Fig. S2

Fig. S2 mir92a inactivation impairs pharyngeal cartilage formation independent of blood flow, related to Figure 2. (A) Detection of cell surface proteins in the pharyngeal mesenchymal condensations by Peanut Agglutinin (PNA) staining. Embryos were injected with 4 ng 92a-rMO and 92a-MO, and collected for PNA staining at 60 hpf. The anterior first two pharyngeal arches (PA) were shown. The boxed area in the left image was presented at higher magnification in the corresponding right image. Scale bars, 20 µm (left) or 10 µm (right). (B) F-actin-labeled morphological changes in mir92a morphants at different stages. Wild-type embryos were injected with 4 ng 92a-rMO or 92a-MO at the one-cell stage and fixed at indicated stages for Phalloidin staining. Stained embryos were imaged by confocal microscopy with focus on the pharyngeal arch region. The order of the pharyngeal arches (PA) in the focus plane was indicated.
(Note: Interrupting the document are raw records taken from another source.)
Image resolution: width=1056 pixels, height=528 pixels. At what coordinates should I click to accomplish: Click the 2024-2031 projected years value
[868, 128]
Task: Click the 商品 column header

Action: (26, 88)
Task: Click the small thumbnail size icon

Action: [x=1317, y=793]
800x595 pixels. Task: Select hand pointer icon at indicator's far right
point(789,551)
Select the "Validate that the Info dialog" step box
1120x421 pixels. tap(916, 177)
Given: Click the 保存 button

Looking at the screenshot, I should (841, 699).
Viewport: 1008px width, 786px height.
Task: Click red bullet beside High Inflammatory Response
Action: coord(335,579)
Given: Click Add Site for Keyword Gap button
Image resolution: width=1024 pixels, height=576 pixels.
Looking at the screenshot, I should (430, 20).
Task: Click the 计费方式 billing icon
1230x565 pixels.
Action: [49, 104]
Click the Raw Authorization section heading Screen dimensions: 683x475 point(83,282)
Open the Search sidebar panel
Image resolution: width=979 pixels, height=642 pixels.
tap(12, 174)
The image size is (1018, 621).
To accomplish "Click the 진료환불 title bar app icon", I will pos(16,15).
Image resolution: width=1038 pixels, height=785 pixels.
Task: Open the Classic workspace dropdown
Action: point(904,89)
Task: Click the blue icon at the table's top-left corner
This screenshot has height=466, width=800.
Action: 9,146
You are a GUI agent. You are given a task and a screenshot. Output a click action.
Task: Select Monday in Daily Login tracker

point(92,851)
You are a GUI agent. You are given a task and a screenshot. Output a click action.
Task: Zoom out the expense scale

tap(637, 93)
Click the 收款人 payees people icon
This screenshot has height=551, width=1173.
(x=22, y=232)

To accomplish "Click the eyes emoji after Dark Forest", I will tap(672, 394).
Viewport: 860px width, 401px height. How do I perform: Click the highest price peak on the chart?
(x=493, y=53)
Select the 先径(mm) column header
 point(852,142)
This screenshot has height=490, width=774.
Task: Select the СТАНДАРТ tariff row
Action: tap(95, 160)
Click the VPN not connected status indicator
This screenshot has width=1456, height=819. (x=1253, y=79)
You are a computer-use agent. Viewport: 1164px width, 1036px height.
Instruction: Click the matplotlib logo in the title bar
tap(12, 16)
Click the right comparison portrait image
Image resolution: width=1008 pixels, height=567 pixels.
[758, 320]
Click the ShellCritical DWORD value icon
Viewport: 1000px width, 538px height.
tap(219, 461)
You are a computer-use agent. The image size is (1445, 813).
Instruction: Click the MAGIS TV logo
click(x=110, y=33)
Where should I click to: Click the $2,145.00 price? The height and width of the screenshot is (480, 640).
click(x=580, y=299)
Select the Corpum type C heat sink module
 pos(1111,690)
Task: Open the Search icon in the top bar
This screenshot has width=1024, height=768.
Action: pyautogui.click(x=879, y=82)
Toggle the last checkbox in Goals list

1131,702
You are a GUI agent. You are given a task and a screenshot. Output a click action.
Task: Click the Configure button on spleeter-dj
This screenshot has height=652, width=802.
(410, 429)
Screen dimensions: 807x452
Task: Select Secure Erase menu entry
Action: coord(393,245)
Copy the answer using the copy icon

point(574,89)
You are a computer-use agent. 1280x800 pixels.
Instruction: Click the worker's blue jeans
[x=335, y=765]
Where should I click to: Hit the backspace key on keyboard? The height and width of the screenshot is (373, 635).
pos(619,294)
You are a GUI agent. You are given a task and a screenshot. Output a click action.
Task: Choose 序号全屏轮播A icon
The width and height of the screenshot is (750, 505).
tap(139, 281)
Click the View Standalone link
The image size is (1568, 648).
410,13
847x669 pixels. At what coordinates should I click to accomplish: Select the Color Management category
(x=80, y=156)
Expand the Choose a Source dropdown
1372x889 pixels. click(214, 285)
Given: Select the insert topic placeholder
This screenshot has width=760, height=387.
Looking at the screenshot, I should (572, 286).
For each panel, the boxed area in the left image was presented at higher magnification in the corresponding right image. At least 5 embryos were analyzed each group. Scale bars, 20 µm for the left image of each panel and 5 µm for the right image of each panel. (C-F) Confocal images of blood vessels (green) and blood cells (red) in the branchial (C, E, F) and trunk (D) regions. Tg(flk1:EGFP);Tg(gata1:DsRed) double transgenic embryos were injected with 4 ng 92a-rMO or 92a-MO at the one-cell stage and observed by confocal microscopy at 36 hpf, 42 hpf and 48 hpf. Scale bars, 50 µm. (G) Head skeleton of cloche mutant embryos. The embryos collected from clo m378 heterozygote intercrosses were injected with 4 ng 92a-rMO or 92a-MO at the one-cell stage. clo mutants were sorted out at about 48 hpf based on the absence of blood cells and stained with Alcian blue at 80 hpf. The images were orientated with anterior to the left.